Poussant comme du chiendent elles foisonnent hors des pistes balisées de notre riant village Potemkine global. Ces littératures manquent de correction, de discipline. Encore me semble-t-il que, pour entretenir la vitalité de leur encouragement à l’évasion et de leur stimulation de l’imagination, elles gagneraient à éviter de s’accrocher à leurs ghettos, de se camper jusqu’à la tétanisation sur leurs barricades ou de se crisper sur la gestion de leurs fonds de commerce. C’est-à-dire à ne pas renoncer au mélange, au croisement, au greffage, à la mutation, à la métamorphose, à la contamination, à l’infiltration, à l’ouverture, à l’échange, à la communication.
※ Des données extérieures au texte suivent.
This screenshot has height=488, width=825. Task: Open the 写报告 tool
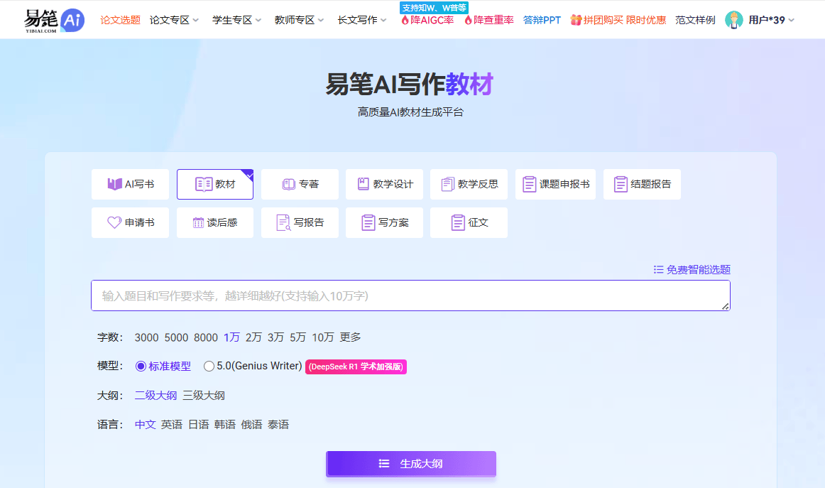tap(299, 222)
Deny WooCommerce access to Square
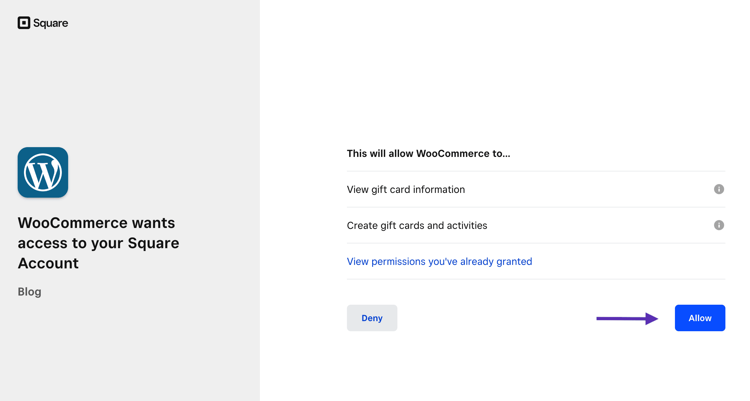750x401 pixels. pyautogui.click(x=372, y=318)
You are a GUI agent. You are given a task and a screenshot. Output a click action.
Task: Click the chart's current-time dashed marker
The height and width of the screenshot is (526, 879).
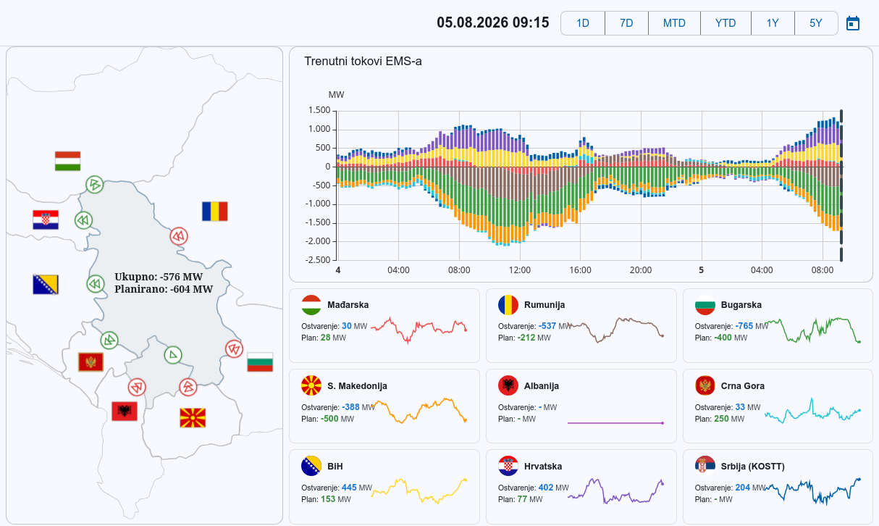tap(841, 185)
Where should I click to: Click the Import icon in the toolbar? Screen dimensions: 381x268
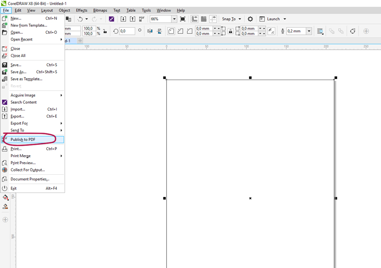point(123,19)
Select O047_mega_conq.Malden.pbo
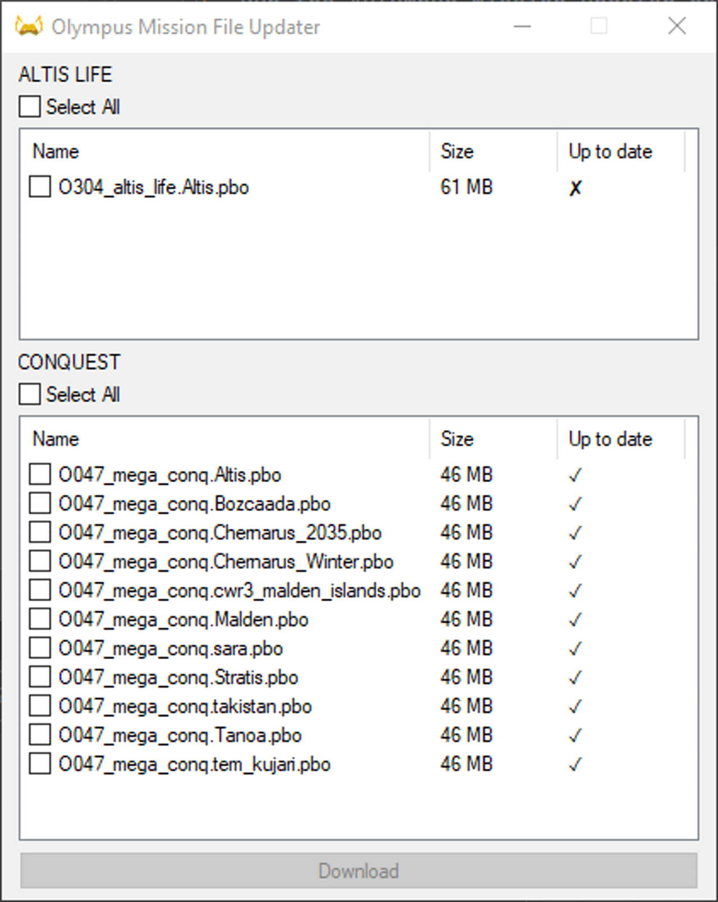The width and height of the screenshot is (718, 902). 39,619

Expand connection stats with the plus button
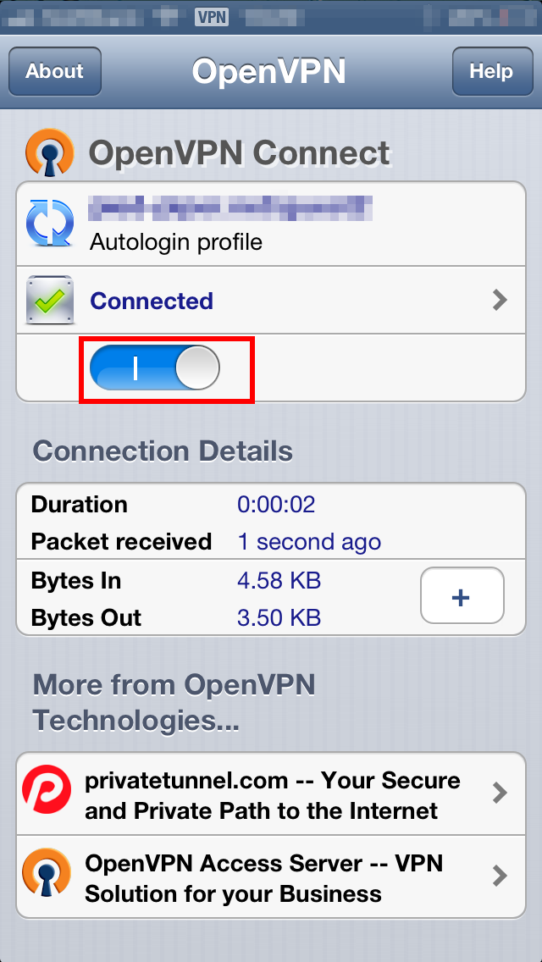tap(462, 595)
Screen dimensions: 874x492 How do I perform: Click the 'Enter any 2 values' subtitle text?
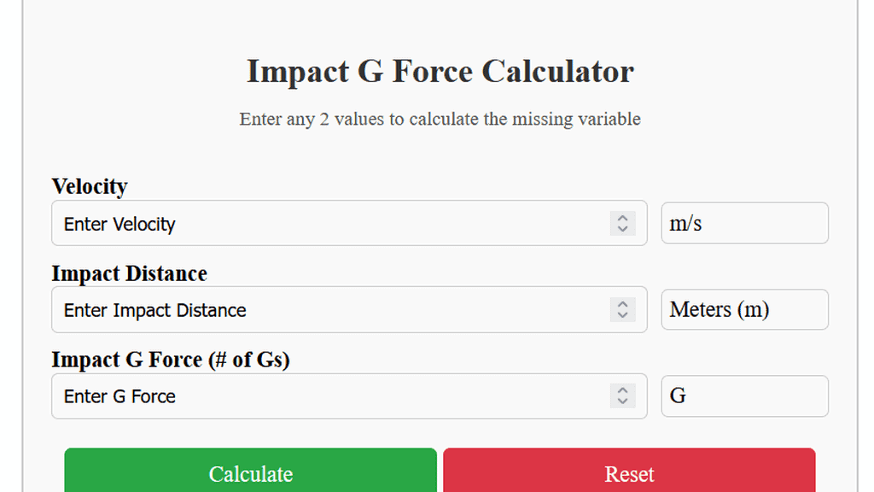tap(440, 119)
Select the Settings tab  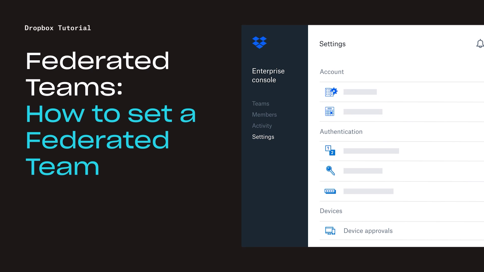pyautogui.click(x=263, y=137)
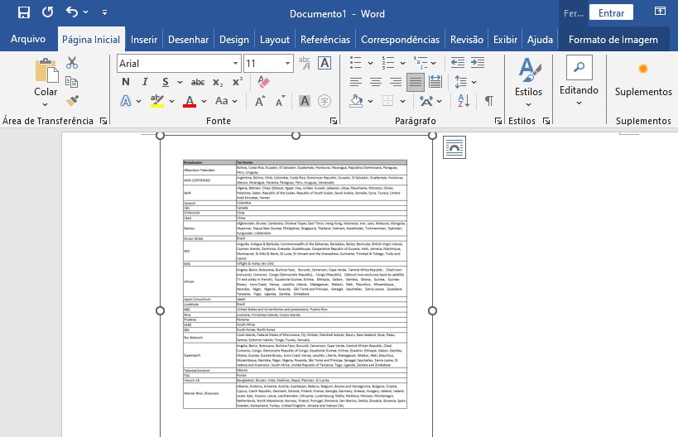Select the Format Painter brush
Image resolution: width=678 pixels, height=437 pixels.
click(72, 101)
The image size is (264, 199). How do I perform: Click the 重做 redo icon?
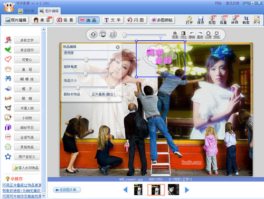point(200,35)
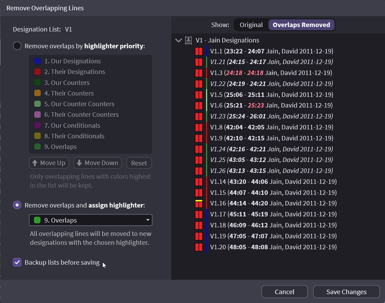
Task: Cancel the Remove Overlapping Lines dialog
Action: click(x=284, y=292)
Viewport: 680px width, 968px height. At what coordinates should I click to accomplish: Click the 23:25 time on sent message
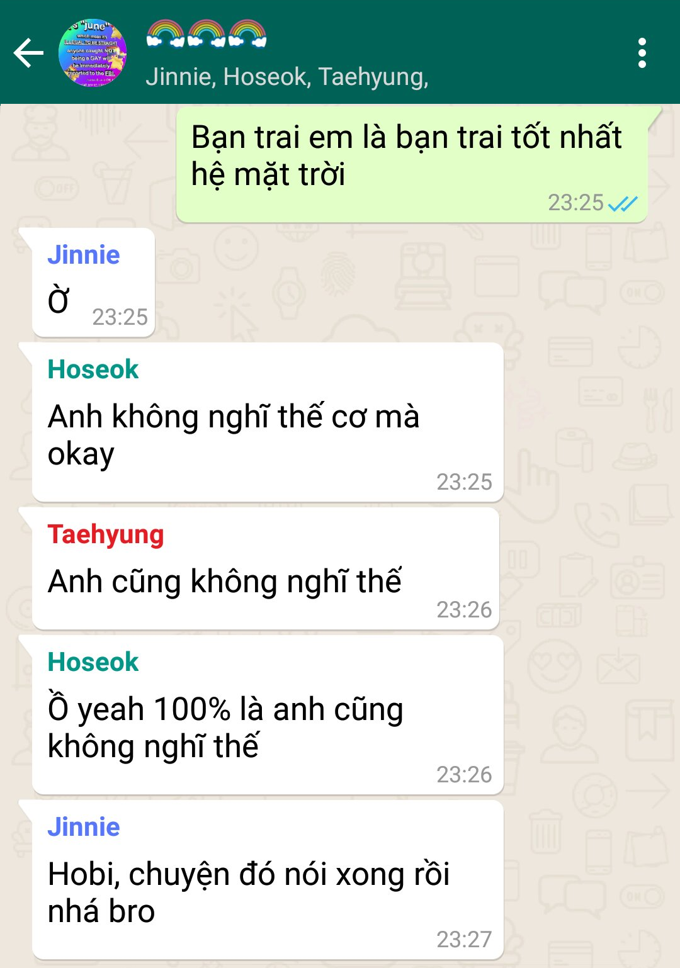click(x=575, y=203)
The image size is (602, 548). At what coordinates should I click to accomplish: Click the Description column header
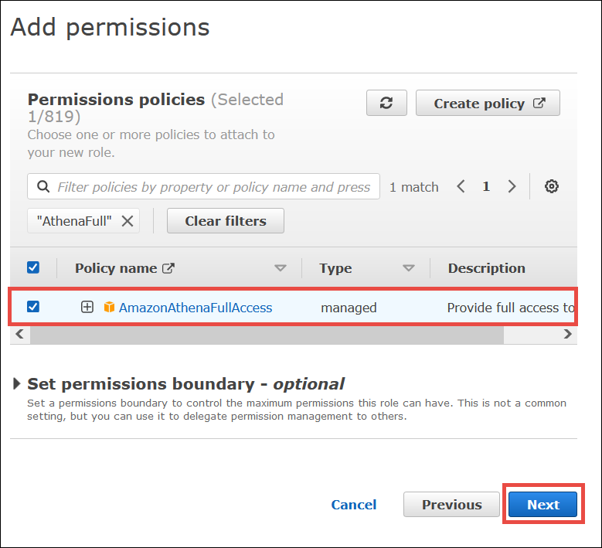point(486,268)
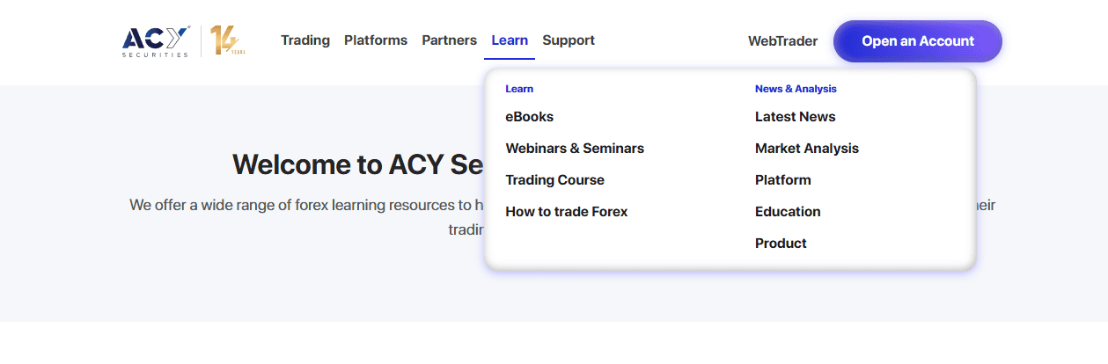Open Market Analysis section

pyautogui.click(x=806, y=149)
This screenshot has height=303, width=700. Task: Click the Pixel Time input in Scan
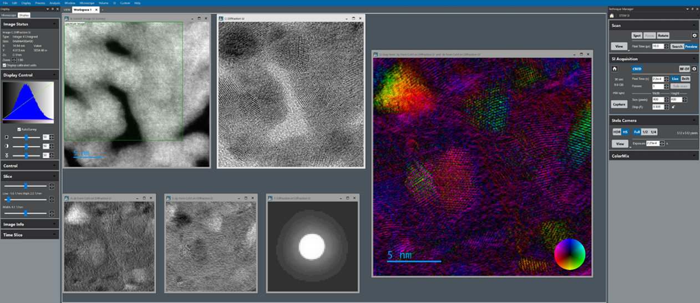tap(657, 47)
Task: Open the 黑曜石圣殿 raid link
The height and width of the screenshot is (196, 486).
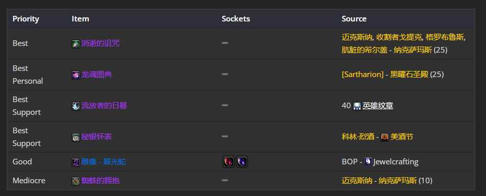Action: (x=409, y=75)
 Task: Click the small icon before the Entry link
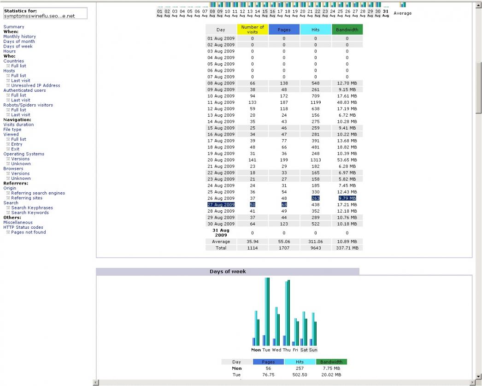8,144
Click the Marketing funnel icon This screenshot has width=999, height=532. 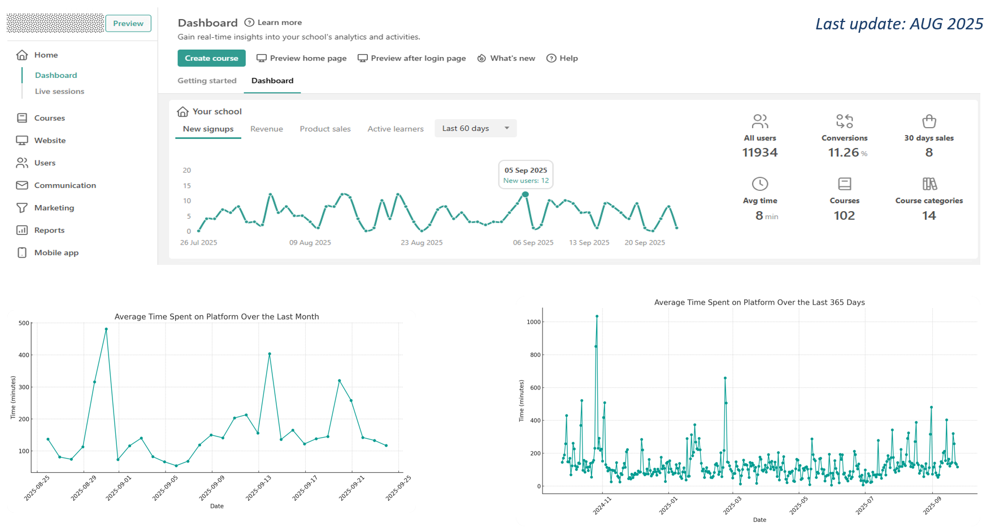(22, 208)
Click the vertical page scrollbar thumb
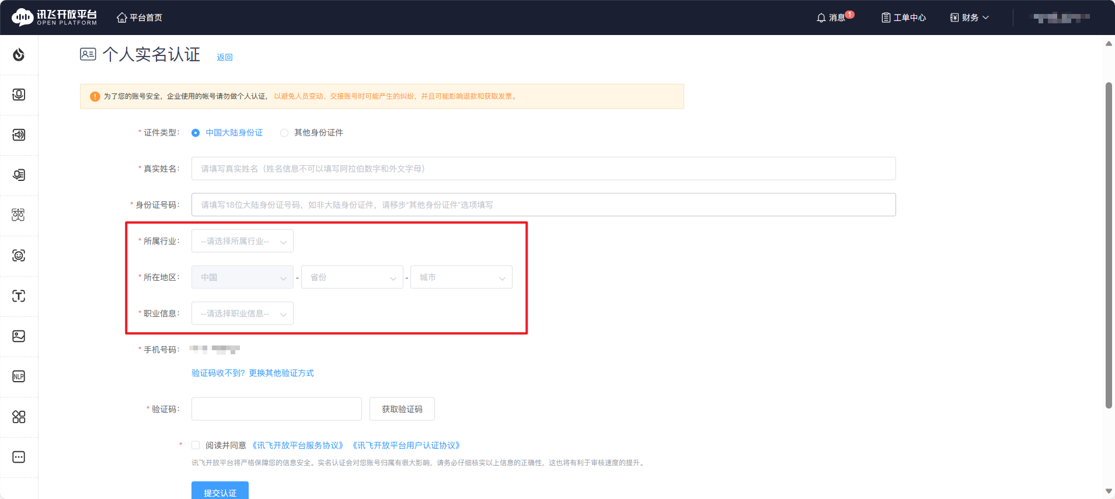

Aussi bien en traversant les dits “genres” qu’en mêlant les moyens d’expression.

Rutilant de logos commerciaux et vrombissant de messages publicitaires, plus proches de la propagande que de la réclame, le charmant amalgame de parc d’attractions et de maison des morts, dans lequel nous vivons, phagocyte innovation culturelle, vision originale, mouvement alternatif. Le tout est régurgité sous une forme désincarnée, aseptisée, calibrée, emballée enfin digne d’être exposée dans les rayons des hypermarchés du prêt-à-penser : expulsons l’angoisse ! Retour au pays pour l’émerveillement ! Ne vous triturez pas les méninges, achetez plutôt des idées de marque ! Restez sous les caméras, vos pensées sont mal fréquentées !

Face à cette “colonisation de l’espace mental” (version Naomi Klein), à cette “colonisation de l’imaginaire”(version Valerio Evangelisti)- qui, dans les faits, peut prosaïquement se traduire par “je t’ouvre le crâne et je chie dedans, pédé de rouge”(version estivale génoise) -la création de chimères artistiques a assurément un rôle d’importance à jouer. Les littératures de l’imaginaire et de l’évasion peuvent contribuer à entretenir le feu du bouillonnement critique. Du moins j’espère que du fond de leurs maquis, elles mèneront leurs sabbats et lanceront de nouvelles hérésies. Qu’elles poursuivront leur œuvre de dévoilement des mensonges et de remise en cause des certitudes du simulacre que nous prenons pour la réalité. Qu’elles conserveront leur caractère transgressif et chaotique et continueront à inventer le réel, à déployer l’envergure de sa diversité.